The Mapillary Vistas Dataset is a comprehensive and diverse street-level image dataset designed to advance the development of computer vision algorithms, particularly in the fields of semantic segmentation, instance-specific segmentation, and autonomous driving.

Purpose and Application

The primary goal of the Mapillary Vistas Dataset is to provide a rich and varied set of annotated images to train and evaluate machine learning models for understanding street scenes. This dataset is invaluable for researchers, developers, and companies working on autonomous vehicles, smart cities, geospatial services, and other applications requiring detailed street-level imagery analysis.

Key Features

Large-Scale and Diverse: The dataset contains 25,000 high-resolution images captured from around the world, covering various geographic locations, weather conditions, seasons, and times of day. Images are taken using different devices such as mobile phones, tablets, action cameras, and professional capturing rigs, ensuring a broad range of perspectives and qualities.
Detailed Annotations: The images are annotated into 66 object categories, with additional instance-specific labels for 37 classes. Annotations are performed using polygons to delineate individual objects, providing dense and fine-grained detail. This level of annotation is 5 times larger than the total fine annotations available in the Cityscapes dataset.
Extended Annotations: An extension of the dataset introduced over 60 new object classes, including more granular annotations for road markings, driveways, barriers, and signage. A significant addition is the inclusion of traffic light states, with 100,000 annotations of different states such as red, green, yellow, direction, and off.
Global Coverage: The dataset covers images from 190 countries, making it the most diverse street-level image dataset in terms of geographic extent. This global coverage helps in capturing the broad range of outdoor scenes and object appearances worldwide.

Functionality

Semantic and Instance-Specific Segmentation: The dataset is designed for training top-of-class semantic segmentation models and instance-specific segmentation models. The pixel-wise and instance-specific annotations enable the development of advanced algorithms for visual road-scene understanding.
Autonomous Driving and GIS: The dataset is particularly useful for autonomous driving applications, providing detailed annotations essential for building navigation systems, HD maps, and enhancing the perception capacity of autonomous vehicles.
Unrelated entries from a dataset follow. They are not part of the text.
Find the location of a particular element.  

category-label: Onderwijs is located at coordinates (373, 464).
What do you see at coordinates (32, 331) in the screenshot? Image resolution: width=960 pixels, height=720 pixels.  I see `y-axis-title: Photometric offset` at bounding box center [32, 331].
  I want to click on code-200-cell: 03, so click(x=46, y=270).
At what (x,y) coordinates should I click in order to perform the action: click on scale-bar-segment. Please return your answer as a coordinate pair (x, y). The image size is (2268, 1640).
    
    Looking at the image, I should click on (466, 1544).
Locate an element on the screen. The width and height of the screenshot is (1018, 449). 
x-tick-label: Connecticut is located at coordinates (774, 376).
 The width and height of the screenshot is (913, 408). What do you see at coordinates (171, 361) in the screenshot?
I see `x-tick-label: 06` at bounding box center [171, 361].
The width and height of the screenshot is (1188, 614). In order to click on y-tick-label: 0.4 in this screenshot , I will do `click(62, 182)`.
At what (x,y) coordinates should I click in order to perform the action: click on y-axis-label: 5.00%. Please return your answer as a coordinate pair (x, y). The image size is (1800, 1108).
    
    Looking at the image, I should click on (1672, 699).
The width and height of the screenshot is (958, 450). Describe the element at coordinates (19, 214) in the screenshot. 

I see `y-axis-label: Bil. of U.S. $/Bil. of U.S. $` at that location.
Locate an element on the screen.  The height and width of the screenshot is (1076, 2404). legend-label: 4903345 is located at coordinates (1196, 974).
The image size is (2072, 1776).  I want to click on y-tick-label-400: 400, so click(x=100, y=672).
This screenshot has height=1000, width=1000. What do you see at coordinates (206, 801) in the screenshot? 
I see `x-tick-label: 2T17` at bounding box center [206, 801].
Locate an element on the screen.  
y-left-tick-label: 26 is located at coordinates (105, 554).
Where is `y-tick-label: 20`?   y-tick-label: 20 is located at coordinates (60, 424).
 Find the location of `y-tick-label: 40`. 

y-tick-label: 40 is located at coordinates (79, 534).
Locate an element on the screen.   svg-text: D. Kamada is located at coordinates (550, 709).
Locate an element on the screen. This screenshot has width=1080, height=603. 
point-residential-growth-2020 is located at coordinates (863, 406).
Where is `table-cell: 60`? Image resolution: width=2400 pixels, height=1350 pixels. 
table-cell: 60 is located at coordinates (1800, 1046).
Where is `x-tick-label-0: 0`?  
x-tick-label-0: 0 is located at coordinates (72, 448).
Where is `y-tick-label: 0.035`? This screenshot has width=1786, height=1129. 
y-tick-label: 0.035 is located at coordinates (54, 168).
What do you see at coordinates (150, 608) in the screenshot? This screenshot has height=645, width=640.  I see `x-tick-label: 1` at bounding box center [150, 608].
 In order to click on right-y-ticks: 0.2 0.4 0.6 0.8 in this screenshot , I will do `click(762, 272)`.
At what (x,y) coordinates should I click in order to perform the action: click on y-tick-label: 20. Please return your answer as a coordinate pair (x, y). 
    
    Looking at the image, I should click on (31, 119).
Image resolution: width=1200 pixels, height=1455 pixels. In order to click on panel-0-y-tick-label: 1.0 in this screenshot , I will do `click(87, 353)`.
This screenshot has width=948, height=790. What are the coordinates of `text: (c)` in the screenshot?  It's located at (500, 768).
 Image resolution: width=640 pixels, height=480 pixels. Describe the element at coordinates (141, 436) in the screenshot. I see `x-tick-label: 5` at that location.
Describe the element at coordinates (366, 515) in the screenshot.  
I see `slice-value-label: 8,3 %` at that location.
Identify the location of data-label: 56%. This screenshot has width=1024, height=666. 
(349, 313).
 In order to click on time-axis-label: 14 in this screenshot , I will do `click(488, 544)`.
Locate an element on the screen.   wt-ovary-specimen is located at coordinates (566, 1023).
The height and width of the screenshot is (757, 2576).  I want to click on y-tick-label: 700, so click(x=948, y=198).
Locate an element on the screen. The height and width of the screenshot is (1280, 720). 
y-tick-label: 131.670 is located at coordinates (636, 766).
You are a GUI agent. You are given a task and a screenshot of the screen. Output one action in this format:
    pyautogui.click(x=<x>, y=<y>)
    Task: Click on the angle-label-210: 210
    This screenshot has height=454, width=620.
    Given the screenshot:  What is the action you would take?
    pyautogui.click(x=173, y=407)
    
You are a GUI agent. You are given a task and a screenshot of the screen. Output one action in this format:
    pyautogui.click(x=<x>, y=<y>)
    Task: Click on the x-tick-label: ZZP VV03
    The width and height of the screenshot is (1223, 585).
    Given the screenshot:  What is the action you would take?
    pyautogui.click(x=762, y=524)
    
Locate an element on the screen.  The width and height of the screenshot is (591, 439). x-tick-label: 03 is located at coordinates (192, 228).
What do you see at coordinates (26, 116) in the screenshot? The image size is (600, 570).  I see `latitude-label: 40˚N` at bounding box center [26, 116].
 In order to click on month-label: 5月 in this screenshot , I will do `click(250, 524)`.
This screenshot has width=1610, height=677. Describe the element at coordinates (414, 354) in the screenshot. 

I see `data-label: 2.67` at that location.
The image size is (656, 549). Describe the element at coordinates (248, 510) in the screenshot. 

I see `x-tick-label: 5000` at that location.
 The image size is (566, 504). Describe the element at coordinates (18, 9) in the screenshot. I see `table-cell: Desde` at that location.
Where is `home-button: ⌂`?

It also supports GIS and mapping services by extracting diverse map data from images.
Research and Commercial Use: The dataset is available for both academic and commercial use, with a commercial edition offering annotations for 100 object classes and instance-specific annotations for 58 classes. This makes it a valuable resource for both researchers and industry professionals.

Additional Capabilities

Privacy Protection: Mapillary’s technology includes features to protect privacy by blurring faces and license plates detected in the images.
3D Reconstruction and Traffic Sign Recognition: While not part of the dataset itself, Mapillary’s platform uses these images to perform 3D reconstruction and traffic sign recognition, further enhancing the utility of the dataset in real-world applications.

The Mapillary Vistas Dataset stands out as a premier resource for anyone involved in developing advanced computer vision algorithms, especially those focused on street-level imagery and autonomous driving. Its extensive annotations, global coverage, and diverse image set make it an indispensable tool for research and industry applications.